**SELECTED EXTRACT:**
- - -

The US-American swimmer Michael Phelps is preparing himself for the start of the race. He seems a little introverted as he goes to the pool and takes two or three deep breaths. He is wearing big headphones and is listening to ´Lil Wayne´. Apparently, he is somewhere else with his thoughts. He is standing on the starting block, the start signal rings. There are a lot of screaming spectators and there is a lot of motion in the water…
Michael Phelps wins gold. Not for the first time. He is the most successful Olympic swimmer of all time with 22 medals, 18 of them in gold.
Beside excellent physical condition and ideal circumstances he names another factor as crucial for his success. Mental strength achieved by mental practice – Michael Phelps is considered to be a perfectionist in this field.
The answer is quite simple. Mental practice is the generic term for techniques and strategies you can use to work on your performance and ideally improve it. Equally, mental practice can be used to work on setbacks and to cope with stress.
Specific targets which are in the focus of mental practice can be emphasized:
A kind of movement-practice with the mind´s eye. Movement imagination without actual physical movement. In doing this you can learn important aspects of the motion which you were not aware of before. This leads to less mistakes and fails in movement execution as the motion is effectively better known and controlled.

- - -

**SUPPLIED RECORDS:**
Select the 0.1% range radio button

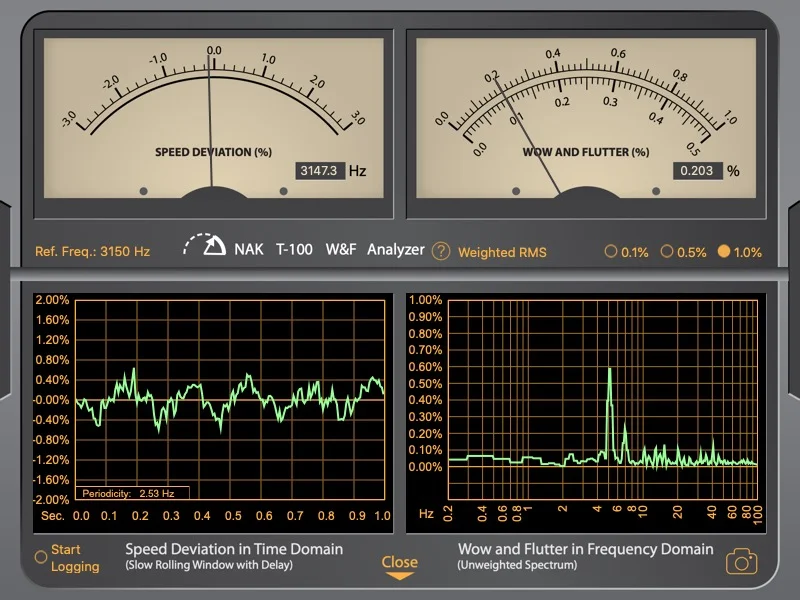click(x=611, y=252)
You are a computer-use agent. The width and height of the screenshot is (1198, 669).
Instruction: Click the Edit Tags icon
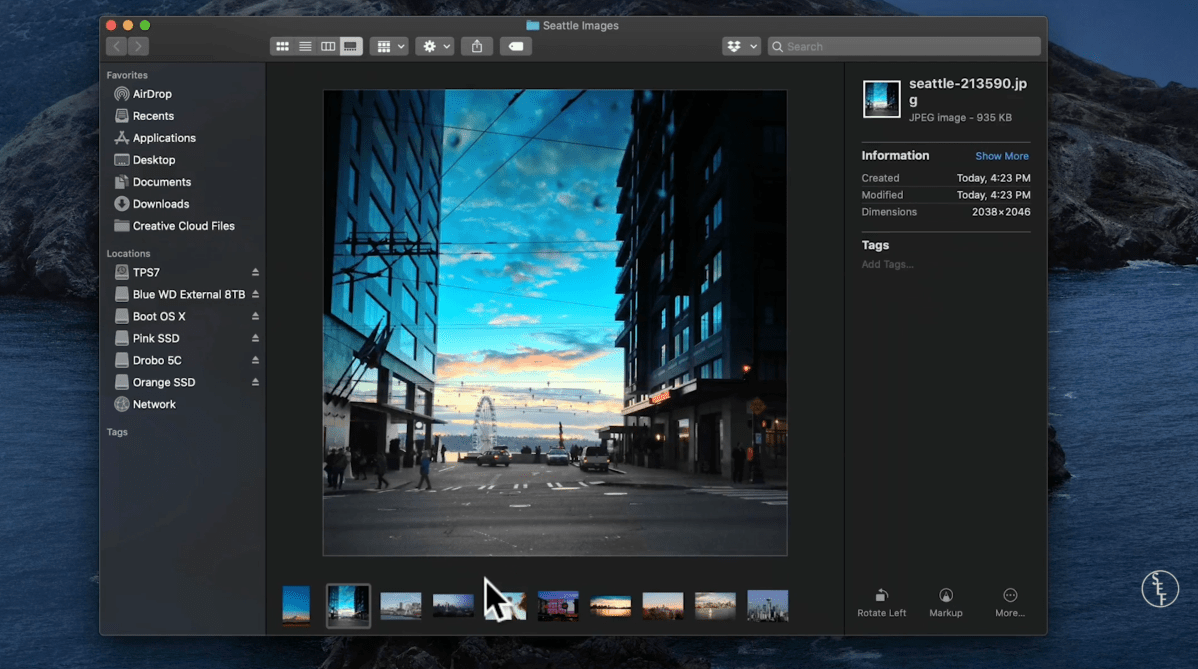click(x=516, y=46)
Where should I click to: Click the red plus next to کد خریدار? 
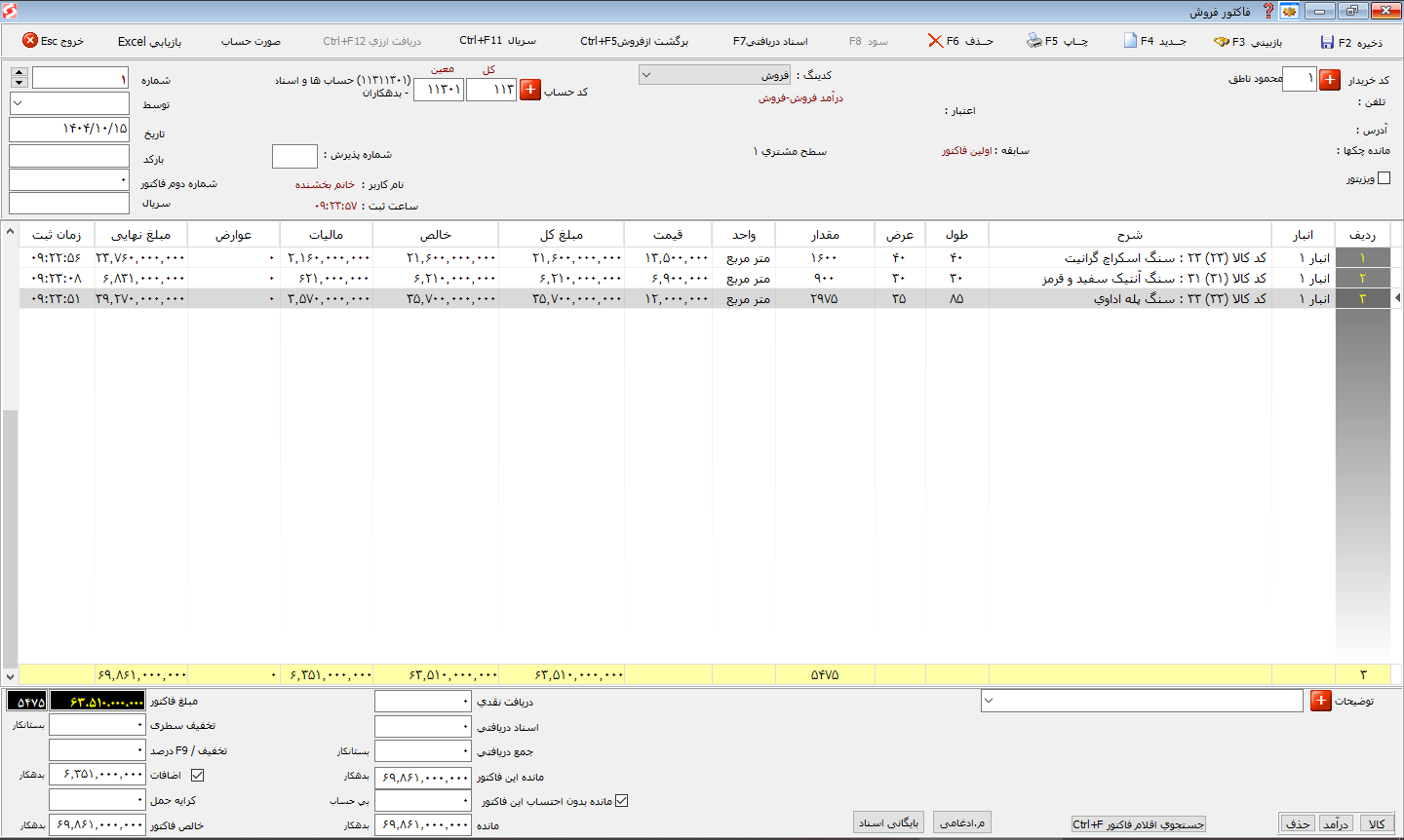1330,80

- - -

**DIRECTIONS:**
[1] In the passage on Michael Phelps and mental practice, how many of his Olympic medals are gold?
[2] Retype everything in the passage on Michael Phelps and mental practice from "The US-American swimmer" down to "them in gold.".

**ANSWERS FOR THE EXERCISE:**
[1] 18 of his 22 medals are gold.

[2]
The US-American swimmer Michael Phelps is preparing himself for the start of the race. He seems a little introverted as he goes to the pool and takes two or three deep breaths. He is wearing big headphones and is listening to ´Lil Wayne´. Apparently, he is somewhere else with his thoughts. He is standing on the starting block, the start signal rings. There are a lot of screaming spectators and there is a lot of motion in the water…
Michael Phelps wins gold. Not for the first time. He is the most successful Olympic swimmer of all time with 22 medals, 18 of them in gold.